Text section.
###

Enrollment at Campbell is about 7,000 on its main campus.

Campbell president Dr. Jerry Wallace is an East Carolina alumnus and former roommate of former ECU gridder and athletic director Bill Cain. Both are from Rockingham.

The Camels will be coached by Dale Steele, a Pirate assistant during some ECU glory years from 1989 to 1995. Campbell athletic director Stan Williamson was an assistant AD at Houston during the Cougars' early years in C-USA.

As the private, Southern Baptist-affiliated institution has progressed from junior college to four-year college to university status and the Division I level in athletics, football has remained a topic of conversation.

"Without football, there has been a void at Campbell," Dr. Wallace said. "Alumni over the years have always talked about bringing the program back."

The Camels have been busy in other areas of athletic development. The new John W. Pope Convocation Center is under construction that will replace diminutive Carter Gym and provide a much-needed 3,000-seat home for basketball.

Williamson said Campbell has discussed reinstating football for a number of years and when plans for the convocation center moved forward, focus on the next major project narrowed to football's return.

"Dr. Wallace was looking for ways to create energy and excitement on campus and provide more social opportunities," Williamson said.

After a feasibility study, Campbell moved forward with an announcement of the return of football last April. A groundbreaking ceremony was held a week ago for the football stadium, which will be located across highway 421 from the main campus.

The Camels will compete as a non-scholarship Division I-AA program like Davidson, Jacksonville and Morehead State. Although Campbell players won't receive football scholarships, they will be eligible for assistance based on financial need and other factors.

Steele was selected to direct the program from a field of 80-some applicants because of his experience as a long time assistant in the college ranks and because of his ties to North Carolina. After leaving ECU, he was head football coach at Northern Nash High School in the Rocky Mount area.

"Greenville was a great place," Steele said. "Our family enjoyed the experience. We had a daughter, Kelsey, who was born at Pitt County Memorial Hospital. It was an exciting time to be there. I still hear from a lot of the players we had at East Carolina."

Steele was on the ECU staff for the Peach Bowl triumph over N.C. State that capped the 1991 season and for the 1995 Liberty Bowl win over Stanford. He was assistant head coach and recruiting coordinator during his stint with the Pirates.

###

Tasks.
**a)** Answer these questions from the Campbell football text:
(i) How many seats will the new John W. Pope Convocation Center provide for basketball?
(ii) Where will the football stadium be located?
(iii) Which bowl game capped the 1991 season for ECU?
**b)** Please decide whether each statement agrees with the Campbell football text. Give yes or no and quote the deciding words.
(i) Dale Steele was an ECU assistant from 1989 to 1995.
(ii) Campbell players will receive football scholarships.
(iii) Stan Williamson was once an assistant AD at Houston.

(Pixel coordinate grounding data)
###

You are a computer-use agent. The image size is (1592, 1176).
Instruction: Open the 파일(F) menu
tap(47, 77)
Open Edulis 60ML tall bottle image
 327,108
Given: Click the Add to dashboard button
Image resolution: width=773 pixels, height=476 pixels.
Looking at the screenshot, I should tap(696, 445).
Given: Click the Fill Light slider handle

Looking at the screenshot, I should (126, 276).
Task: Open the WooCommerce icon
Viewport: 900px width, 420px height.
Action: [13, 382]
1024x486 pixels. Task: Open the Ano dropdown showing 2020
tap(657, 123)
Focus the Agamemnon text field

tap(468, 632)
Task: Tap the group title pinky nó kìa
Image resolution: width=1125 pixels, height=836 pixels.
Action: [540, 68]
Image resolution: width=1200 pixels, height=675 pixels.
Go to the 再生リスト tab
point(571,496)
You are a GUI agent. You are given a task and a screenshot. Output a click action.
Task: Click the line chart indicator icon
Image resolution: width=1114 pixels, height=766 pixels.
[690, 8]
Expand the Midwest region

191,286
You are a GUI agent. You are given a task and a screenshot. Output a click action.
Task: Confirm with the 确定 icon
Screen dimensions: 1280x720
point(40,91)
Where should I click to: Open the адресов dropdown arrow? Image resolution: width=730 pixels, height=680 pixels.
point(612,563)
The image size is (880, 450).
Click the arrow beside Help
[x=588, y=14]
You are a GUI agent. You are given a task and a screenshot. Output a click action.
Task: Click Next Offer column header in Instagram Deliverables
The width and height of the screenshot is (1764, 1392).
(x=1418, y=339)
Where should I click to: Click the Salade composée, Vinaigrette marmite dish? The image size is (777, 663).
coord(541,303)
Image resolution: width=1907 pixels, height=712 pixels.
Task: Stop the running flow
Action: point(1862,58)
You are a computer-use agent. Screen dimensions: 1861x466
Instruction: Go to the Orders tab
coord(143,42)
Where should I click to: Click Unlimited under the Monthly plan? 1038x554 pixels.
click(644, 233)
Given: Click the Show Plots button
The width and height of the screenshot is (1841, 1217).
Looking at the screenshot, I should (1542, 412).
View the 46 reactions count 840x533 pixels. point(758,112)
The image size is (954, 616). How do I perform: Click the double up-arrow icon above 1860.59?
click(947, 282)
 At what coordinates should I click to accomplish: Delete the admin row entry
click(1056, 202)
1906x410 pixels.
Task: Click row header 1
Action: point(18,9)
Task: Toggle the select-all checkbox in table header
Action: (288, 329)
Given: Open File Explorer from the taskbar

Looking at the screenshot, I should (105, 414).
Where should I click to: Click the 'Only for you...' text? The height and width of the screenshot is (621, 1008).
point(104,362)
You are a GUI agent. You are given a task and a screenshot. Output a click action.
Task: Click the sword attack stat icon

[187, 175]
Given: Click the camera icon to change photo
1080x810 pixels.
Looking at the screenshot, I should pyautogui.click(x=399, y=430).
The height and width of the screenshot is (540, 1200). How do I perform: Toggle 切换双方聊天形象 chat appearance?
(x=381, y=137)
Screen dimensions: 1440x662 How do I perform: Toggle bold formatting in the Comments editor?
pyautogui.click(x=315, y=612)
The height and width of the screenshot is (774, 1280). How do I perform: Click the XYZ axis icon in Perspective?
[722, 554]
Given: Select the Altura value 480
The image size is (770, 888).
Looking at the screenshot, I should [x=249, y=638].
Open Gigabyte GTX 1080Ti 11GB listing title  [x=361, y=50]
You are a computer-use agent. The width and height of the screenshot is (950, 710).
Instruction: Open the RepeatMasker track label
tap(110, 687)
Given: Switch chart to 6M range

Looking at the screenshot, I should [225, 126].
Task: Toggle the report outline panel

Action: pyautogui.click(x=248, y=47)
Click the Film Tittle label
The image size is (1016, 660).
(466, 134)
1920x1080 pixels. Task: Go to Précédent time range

###

Outputs by task.
**a)**
(i) 3,000 seats.
(ii) Across highway 421 from the main campus.
(iii) The Peach Bowl, a win over N.C. State.

**b)**
(i) Yes: "a Pirate assistant during some ECU glory years from 1989 to 1995"
(ii) No: "Although Campbell players won't receive football scholarships"
(iii) Yes: "was an assistant AD at Houston during the Cougars' early years in C-USA"